* [EXERCISE DETAILS]: Select every line in the material below that contains the word "Open", matching its case exactly, and copy each of those lines.

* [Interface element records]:
━━━━━━━━━━━━━━━━
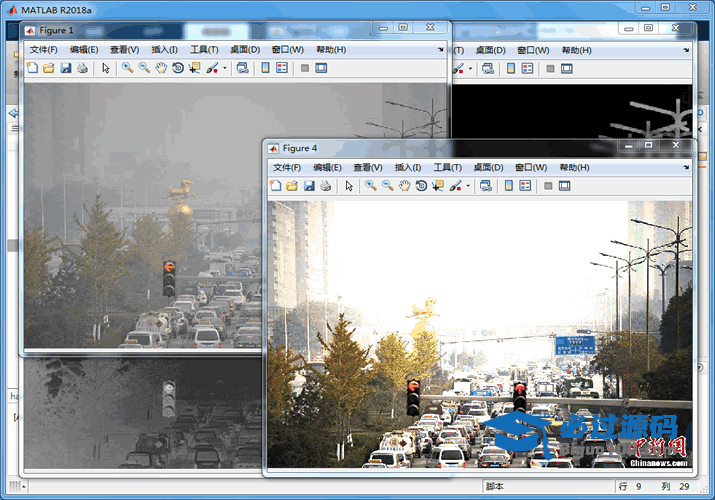Toggle the Pan hand tool in Figure 4
The width and height of the screenshot is (715, 500).
[404, 186]
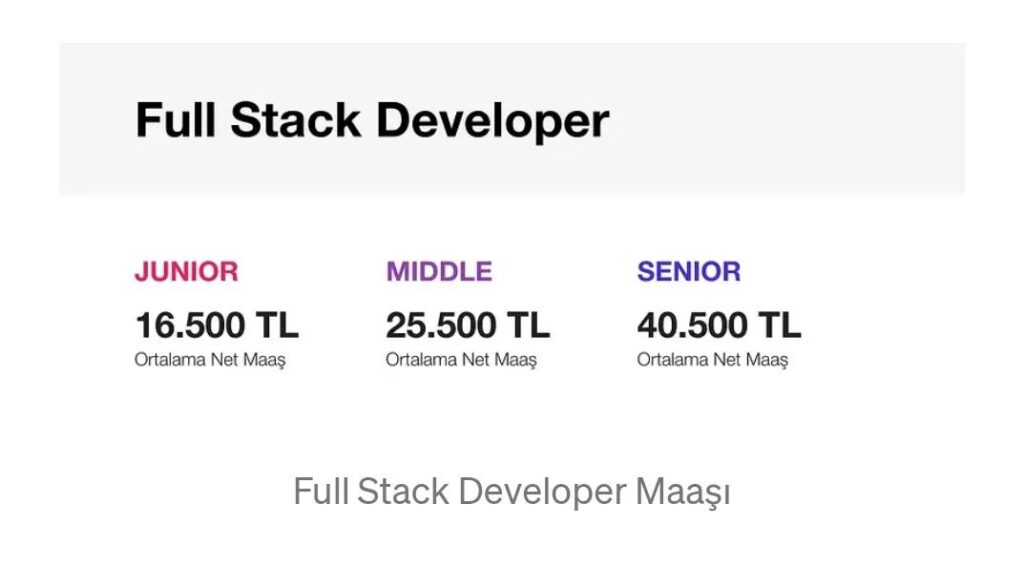Click the word "Maaşı" in the caption
Viewport: 1024px width, 567px height.
[x=683, y=492]
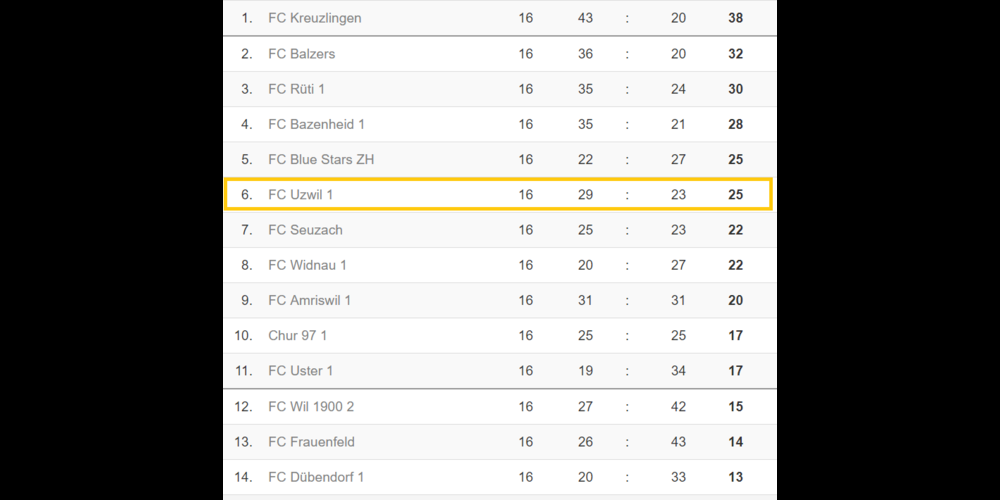This screenshot has height=500, width=1000.
Task: Open FC Uster 1 team link
Action: [x=300, y=371]
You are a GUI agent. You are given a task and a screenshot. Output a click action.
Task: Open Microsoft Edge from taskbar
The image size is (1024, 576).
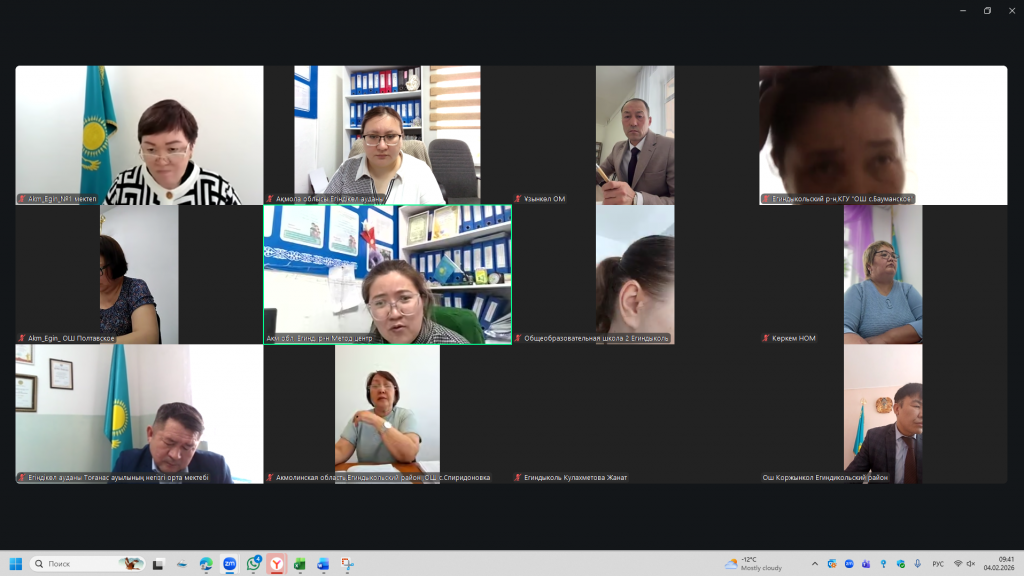(x=206, y=564)
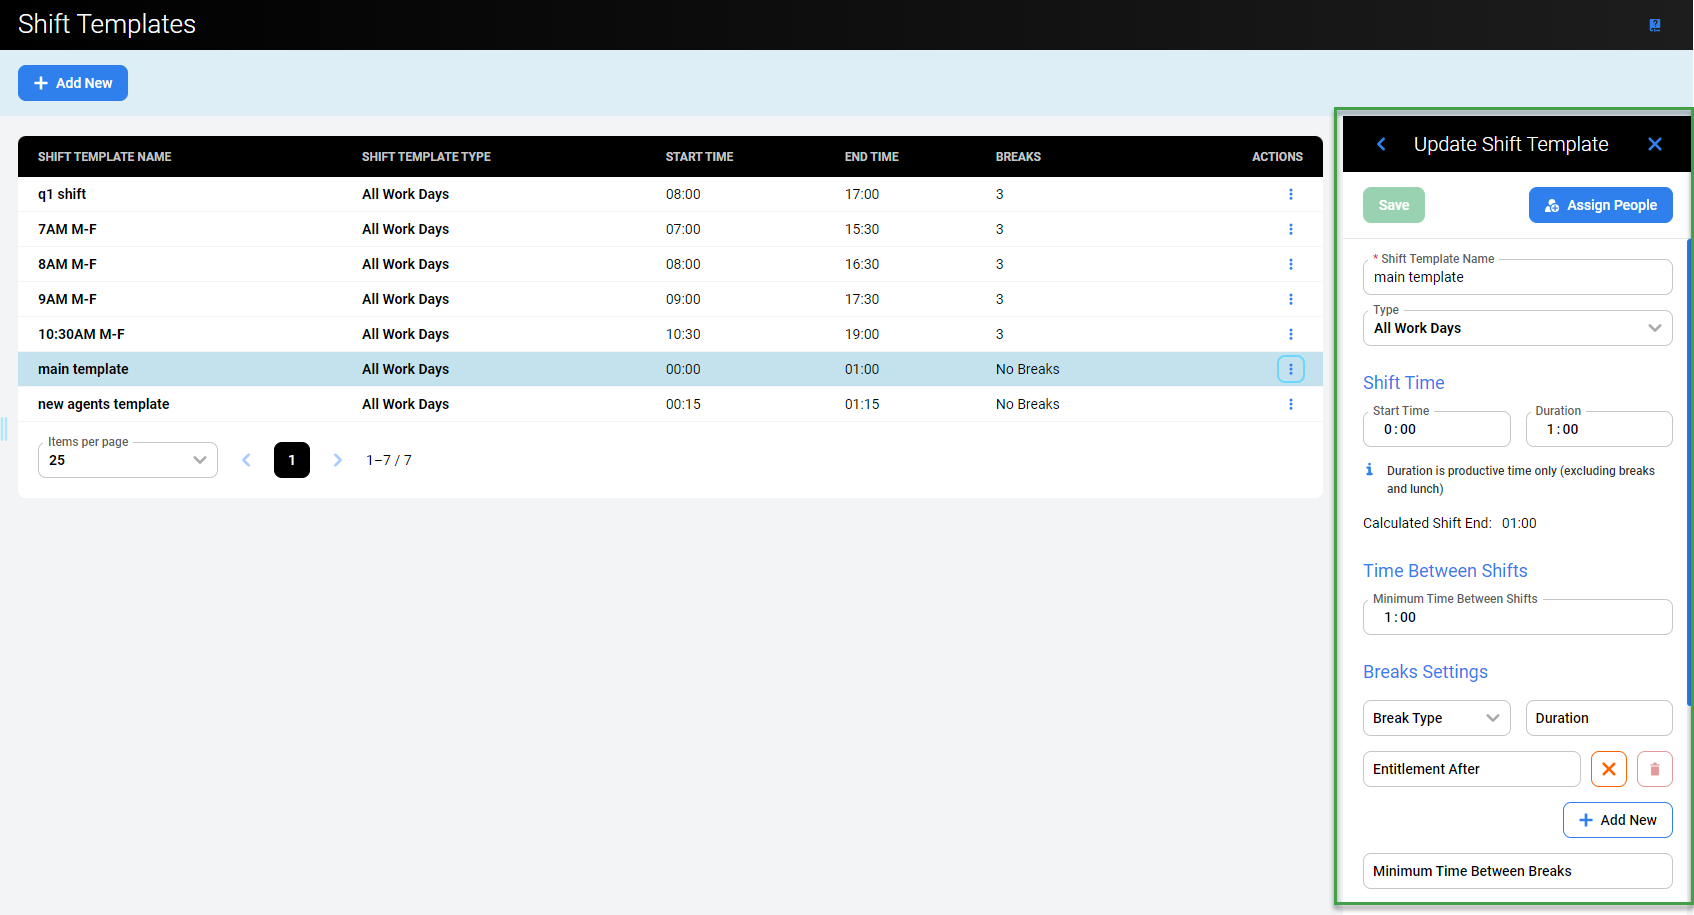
━━━━━━━━━━━━━━━━
* [SOLUTION FOR THIS PROBLEM]:
Task: Open FC Uster 1 team link
Task: Open Microsoft Edge from taskbar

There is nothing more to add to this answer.